- To be done
How many lines in the entries contain the word "Open"? Reply with the number alone.
⁂
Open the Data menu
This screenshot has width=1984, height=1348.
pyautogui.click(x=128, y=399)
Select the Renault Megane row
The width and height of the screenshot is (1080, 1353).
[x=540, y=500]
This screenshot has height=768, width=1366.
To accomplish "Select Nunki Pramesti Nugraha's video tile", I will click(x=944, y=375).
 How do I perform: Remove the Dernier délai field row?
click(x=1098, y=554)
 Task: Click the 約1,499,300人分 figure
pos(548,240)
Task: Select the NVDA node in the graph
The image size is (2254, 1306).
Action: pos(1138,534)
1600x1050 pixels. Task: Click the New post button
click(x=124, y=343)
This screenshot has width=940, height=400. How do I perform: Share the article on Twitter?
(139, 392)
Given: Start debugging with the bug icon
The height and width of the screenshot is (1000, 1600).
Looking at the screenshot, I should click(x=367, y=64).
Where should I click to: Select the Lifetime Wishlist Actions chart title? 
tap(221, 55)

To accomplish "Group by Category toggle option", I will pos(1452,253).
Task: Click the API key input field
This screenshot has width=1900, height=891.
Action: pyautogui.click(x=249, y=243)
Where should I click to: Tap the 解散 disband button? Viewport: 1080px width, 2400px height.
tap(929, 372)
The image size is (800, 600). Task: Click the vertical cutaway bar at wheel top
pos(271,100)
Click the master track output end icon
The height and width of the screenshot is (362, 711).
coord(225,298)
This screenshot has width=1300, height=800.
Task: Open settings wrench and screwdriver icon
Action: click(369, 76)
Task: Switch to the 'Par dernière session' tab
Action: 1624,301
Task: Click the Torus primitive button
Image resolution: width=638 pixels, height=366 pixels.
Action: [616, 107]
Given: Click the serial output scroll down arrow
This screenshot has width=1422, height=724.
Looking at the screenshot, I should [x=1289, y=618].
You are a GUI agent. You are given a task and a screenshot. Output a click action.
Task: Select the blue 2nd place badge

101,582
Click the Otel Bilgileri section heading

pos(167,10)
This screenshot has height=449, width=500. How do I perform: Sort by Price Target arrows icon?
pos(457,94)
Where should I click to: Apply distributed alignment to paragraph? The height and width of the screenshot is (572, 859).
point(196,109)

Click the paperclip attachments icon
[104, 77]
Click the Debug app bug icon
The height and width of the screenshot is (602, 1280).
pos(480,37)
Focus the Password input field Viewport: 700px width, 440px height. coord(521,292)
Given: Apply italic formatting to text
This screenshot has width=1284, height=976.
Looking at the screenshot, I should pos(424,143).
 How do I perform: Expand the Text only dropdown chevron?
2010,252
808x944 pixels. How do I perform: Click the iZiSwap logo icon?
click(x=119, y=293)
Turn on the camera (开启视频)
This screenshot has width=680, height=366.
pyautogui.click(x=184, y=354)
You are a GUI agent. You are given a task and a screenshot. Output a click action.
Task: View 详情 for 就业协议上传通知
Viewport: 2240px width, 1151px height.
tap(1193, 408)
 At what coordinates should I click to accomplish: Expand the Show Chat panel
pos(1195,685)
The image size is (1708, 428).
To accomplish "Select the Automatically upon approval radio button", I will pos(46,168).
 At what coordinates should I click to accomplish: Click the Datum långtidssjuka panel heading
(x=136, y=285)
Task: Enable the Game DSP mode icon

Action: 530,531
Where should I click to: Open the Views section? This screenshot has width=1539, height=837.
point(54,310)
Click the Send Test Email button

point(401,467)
⁂
- Response
3